- **Dataset entries**
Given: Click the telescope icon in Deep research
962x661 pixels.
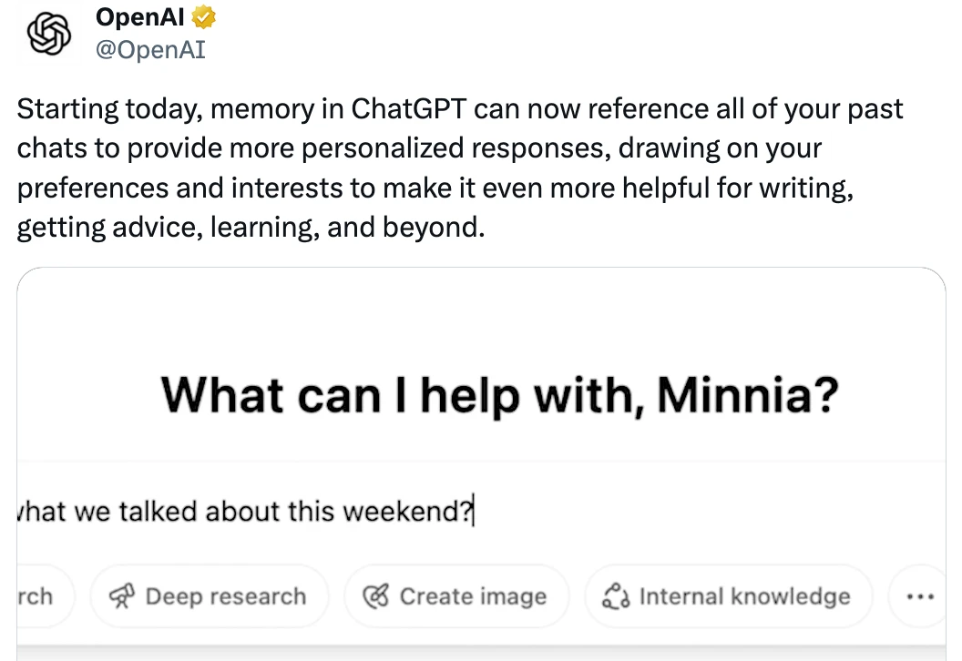Looking at the screenshot, I should pyautogui.click(x=121, y=596).
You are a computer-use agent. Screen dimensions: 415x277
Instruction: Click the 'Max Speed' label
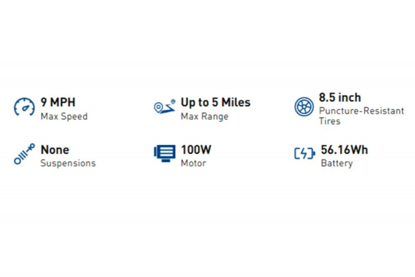pyautogui.click(x=64, y=116)
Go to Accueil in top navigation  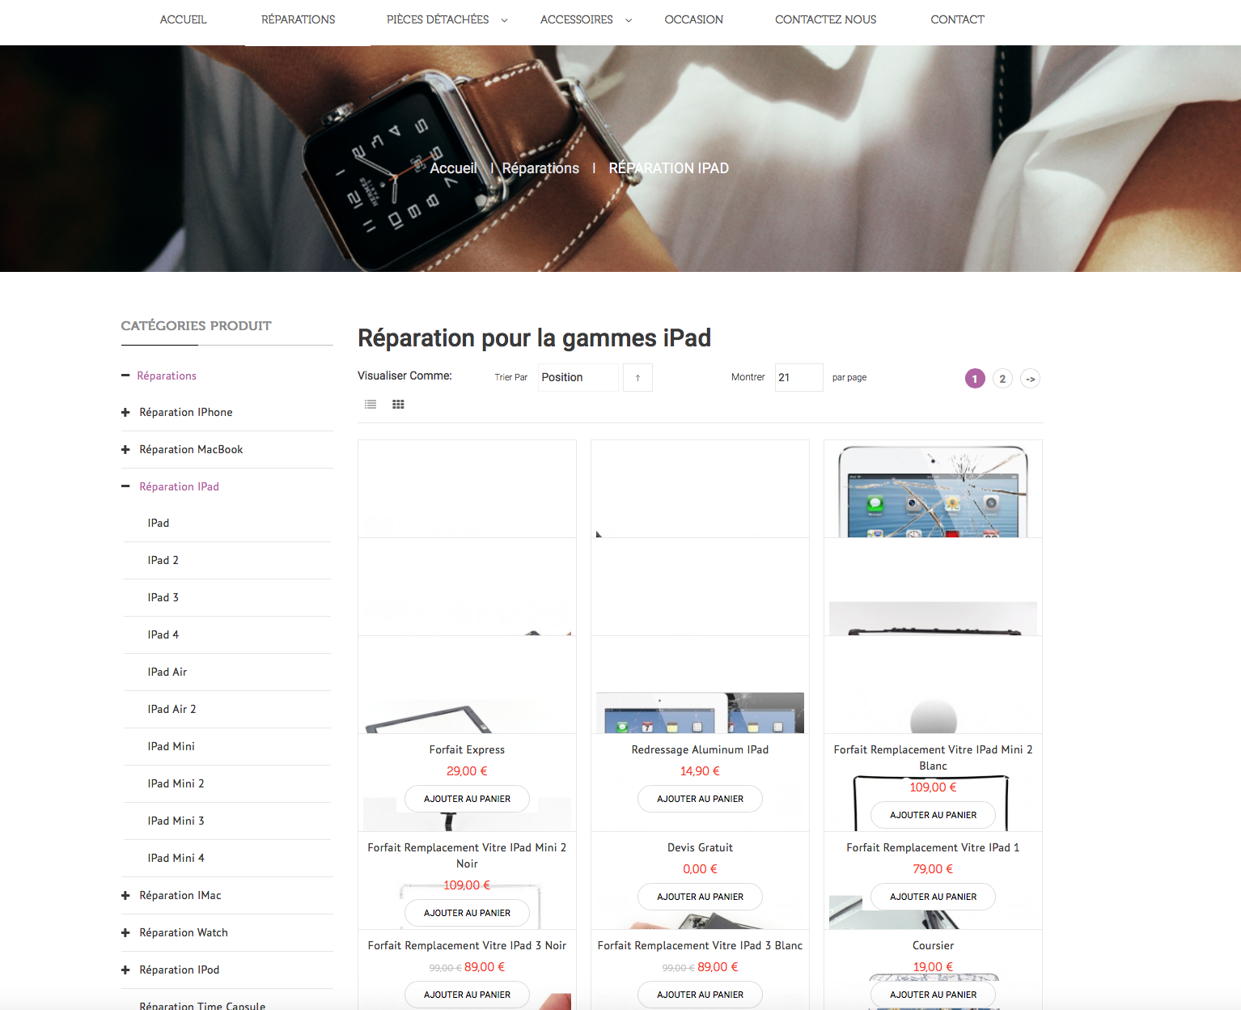click(x=184, y=19)
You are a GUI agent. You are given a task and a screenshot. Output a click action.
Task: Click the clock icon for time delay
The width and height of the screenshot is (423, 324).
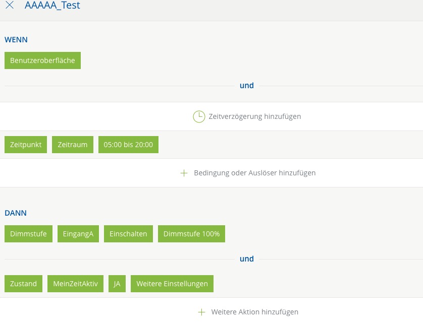click(199, 116)
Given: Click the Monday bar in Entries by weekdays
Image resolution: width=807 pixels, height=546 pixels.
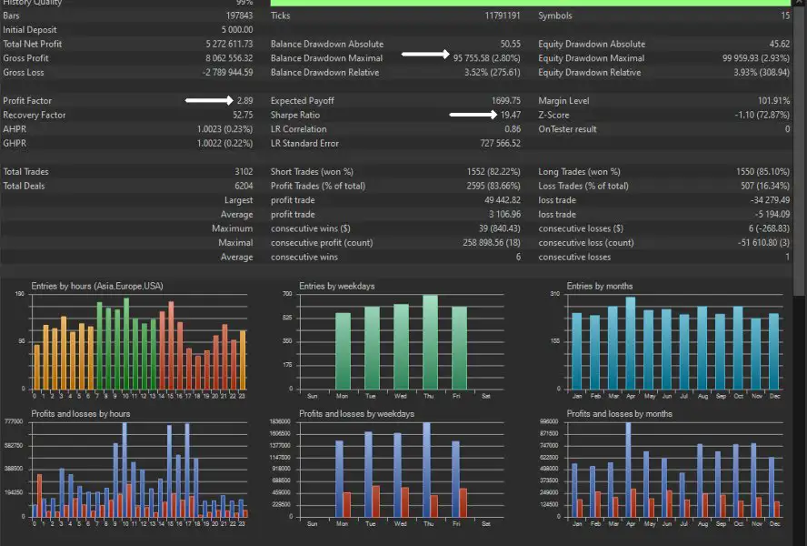Looking at the screenshot, I should tap(343, 350).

- **Work task**
Collect each line of the entries that has the word "agent", copying it in full.

- **Response**
You are a computer-use agent. Screen dimensions: 415x277
You are a GUI agent. You are given a task and a screenshot. Output a click action.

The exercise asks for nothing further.